Le bioenergie nell’Ue hanno numeri che esigono più attenzione dalle politiche energetiche

Il 57,4% dei consumi di energia da rinnovabili nell’Ue; l’11% dei consumi energetici totali e appena il 3,4% di dipendenza dall’import; oltre 700mila occupati e riduzione delle emissioni. Ma il settore è poco sostenuto dalla politica.

Pochi sanno che la bioenergia oggi costituisce nell’Unione europea il 57,4% dei consumi di energia da fonti rinnovabili e che, nonostante la sua costante crescita dal 2000, ha un livello di dipendenza dalle importazioni molto basso (circa il 3,4%), soprattutto se confrontato con quello dei combustibili fossili come il petrolio (al 95%) o del gas (all’84%).

Sul mix energetico totale, le bioenergie coprono il 10,7% del totale e sembra dunque chiaro che non vadano marginalizzate nelle politiche energetiche che puntano al contenimento dei gas serra e vanno nella direzione di un’economia carbon neutral.

Molti dati sono forniti dall’ultimo rapporto statistico di Bioenergy Europe (allegato sintesi in basso) che fornisce numeri molti dettagliati sul mercato europeo delle bioenergie: oltre 150 grafici e figure, che danno un quadro sul sistema energetico dell’Ue, dei consumi finali di energia della biomassa per calore ed elettricità, del numero di impianti a biogas in Europa, del consumo e commercio di pellet, della capacità di produzione di biocarburanti e altre informazioni che potrebbero essere di aiuto anche per i decision maker.

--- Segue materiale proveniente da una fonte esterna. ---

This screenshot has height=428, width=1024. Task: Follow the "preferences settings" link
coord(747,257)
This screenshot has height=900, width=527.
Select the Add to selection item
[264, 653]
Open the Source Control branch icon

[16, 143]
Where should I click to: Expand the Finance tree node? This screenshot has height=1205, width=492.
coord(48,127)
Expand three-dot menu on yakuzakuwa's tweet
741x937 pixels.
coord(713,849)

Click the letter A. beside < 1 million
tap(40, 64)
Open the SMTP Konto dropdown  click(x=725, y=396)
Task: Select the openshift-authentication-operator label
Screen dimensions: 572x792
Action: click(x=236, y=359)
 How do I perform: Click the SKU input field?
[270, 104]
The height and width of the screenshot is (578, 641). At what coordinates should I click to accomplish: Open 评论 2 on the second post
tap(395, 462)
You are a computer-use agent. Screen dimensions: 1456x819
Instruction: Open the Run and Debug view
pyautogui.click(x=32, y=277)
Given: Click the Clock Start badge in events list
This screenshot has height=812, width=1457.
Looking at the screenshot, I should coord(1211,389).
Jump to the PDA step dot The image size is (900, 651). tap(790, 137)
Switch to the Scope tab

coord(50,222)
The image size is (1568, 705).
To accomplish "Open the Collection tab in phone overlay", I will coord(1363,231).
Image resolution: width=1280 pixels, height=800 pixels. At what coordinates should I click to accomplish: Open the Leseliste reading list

In sintesi, si forniscono dati che spiegano come la biomassa sia la più importante fonte di energia autoctona in Europa, fin dal 2016 davanti ai combustibili fossili. E inoltre la produzione di energia primaria da fonti rinnovabili è l’unica in aumento nell’UE27, guidata appunta dalla biomassa e poi dall’eolico.

Secondo il rapporto, le bioenergie rappresentano una soluzione oggi già disponibile per soddisfare i settori che sono più in ritardo nel processo di decarbonizzazione o dove non sono disponibili altre opzioni come ad esempio i trasporti, e in particolare l’aviazione e il settore marittimo.

Le biomasse sono oggi inoltre una delle più importanti opzioni per il riscaldamento residenziale, ma anche per i consumatori industriali.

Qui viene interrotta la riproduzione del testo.